Lutis, Rebellion-Held Aviye
Zai
After a brief talk with the village chief, Zai assented to being brought to Lutis village. There were two roads there, one which went through the mountains, and the hidden depot, and the other, longer road that stayed by the river.
She agreed for two reasons.
The first was that Auntie said some children had escaped during the attack. She reasoned that they'd gone to find the Nightravens, but that if they hadn't found them they'd be at the Nightraven's base. If the Nightravens had them, that meant they'd be taken to the village. Either way, once the villagers were able to circle back to pick up the villagers that stayed behind they'd be able to look for them.
The second was that, as a result of the encounter with the plane, several villagers had been injured in the scramble away from the road.

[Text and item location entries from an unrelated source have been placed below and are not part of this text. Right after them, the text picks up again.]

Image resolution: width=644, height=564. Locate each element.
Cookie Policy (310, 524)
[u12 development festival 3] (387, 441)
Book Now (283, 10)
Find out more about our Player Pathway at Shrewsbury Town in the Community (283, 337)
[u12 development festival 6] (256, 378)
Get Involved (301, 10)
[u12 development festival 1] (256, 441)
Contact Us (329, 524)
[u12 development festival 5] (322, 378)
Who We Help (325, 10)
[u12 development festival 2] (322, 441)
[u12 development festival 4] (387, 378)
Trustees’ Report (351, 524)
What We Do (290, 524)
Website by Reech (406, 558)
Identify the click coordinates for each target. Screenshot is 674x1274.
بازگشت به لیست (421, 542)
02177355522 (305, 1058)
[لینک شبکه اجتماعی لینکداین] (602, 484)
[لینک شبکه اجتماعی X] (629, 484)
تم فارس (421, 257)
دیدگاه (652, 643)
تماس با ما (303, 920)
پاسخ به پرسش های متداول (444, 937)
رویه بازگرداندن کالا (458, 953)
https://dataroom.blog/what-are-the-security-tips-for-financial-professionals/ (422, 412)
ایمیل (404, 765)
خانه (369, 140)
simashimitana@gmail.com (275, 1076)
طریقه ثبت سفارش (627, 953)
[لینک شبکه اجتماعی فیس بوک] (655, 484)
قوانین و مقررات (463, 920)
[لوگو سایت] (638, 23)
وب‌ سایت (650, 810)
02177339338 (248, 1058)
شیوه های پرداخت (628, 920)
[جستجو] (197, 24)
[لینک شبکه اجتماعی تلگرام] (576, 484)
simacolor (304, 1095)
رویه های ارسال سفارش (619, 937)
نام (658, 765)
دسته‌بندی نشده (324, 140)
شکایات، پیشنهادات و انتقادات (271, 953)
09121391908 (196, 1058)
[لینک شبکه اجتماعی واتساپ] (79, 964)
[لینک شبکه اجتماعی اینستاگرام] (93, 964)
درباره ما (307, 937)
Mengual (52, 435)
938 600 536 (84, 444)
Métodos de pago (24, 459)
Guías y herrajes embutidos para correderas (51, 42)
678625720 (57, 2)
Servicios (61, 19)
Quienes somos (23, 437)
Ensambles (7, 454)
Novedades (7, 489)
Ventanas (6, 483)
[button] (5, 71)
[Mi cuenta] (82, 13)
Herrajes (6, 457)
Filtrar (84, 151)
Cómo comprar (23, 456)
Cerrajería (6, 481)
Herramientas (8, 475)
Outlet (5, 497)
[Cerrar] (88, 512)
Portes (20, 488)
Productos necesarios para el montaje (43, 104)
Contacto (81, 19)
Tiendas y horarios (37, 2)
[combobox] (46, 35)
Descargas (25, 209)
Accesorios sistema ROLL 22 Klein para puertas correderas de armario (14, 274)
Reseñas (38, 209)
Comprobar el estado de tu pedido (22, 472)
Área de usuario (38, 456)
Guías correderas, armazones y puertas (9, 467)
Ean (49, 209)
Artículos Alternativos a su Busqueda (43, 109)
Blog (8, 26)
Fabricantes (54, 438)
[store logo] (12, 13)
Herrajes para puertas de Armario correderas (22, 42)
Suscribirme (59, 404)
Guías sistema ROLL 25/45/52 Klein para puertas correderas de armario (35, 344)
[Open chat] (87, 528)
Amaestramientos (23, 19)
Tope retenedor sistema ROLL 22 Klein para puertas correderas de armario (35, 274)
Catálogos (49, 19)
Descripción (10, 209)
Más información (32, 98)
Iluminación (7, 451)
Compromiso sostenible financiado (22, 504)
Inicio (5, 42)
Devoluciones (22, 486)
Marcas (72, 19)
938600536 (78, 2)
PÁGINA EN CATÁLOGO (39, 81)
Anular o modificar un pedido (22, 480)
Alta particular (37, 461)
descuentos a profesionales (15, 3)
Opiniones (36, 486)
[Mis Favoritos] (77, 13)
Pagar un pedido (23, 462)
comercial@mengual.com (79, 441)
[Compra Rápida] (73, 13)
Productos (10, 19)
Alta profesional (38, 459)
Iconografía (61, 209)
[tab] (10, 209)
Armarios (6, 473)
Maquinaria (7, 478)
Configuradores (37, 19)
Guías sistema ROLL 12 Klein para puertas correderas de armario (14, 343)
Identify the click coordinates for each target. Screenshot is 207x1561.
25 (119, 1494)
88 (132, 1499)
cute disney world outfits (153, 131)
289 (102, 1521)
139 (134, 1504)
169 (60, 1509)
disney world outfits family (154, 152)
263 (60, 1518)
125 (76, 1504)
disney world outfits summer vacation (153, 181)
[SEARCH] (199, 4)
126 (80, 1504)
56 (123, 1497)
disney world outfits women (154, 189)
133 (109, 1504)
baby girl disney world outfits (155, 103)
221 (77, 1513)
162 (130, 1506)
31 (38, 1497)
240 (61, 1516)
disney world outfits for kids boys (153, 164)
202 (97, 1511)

To avoid exacerbating everyone's injuries, it was decided not to risk rockslides and bumpier surfaces in exchange for a little more speed.
Thus, Zai found herself being carried into the house of the village doctor ahead of the villagers.
"You've been shot," the old lady with glasses said as soon as she saw Zai's leg. "This will need stitches."
"I'm very aware of that," Zai replied.
"Hush, child. I talk to myself to stay on task." She lifted the bandage. "Whoever did this did a decent job."
Quynh preened a little at the compliment before turning away to help carry more people inside.
"I'll send her your way later," the Chief of Zuret said, her arm in a sling, "Get her done so you can see me next."
"Oh, Qinqui, when did you arrive? My you've gotten old," the old doctor said.
"Says the woman who was old when I was young," the Chief chuckled. "Good to see you too, Auntie."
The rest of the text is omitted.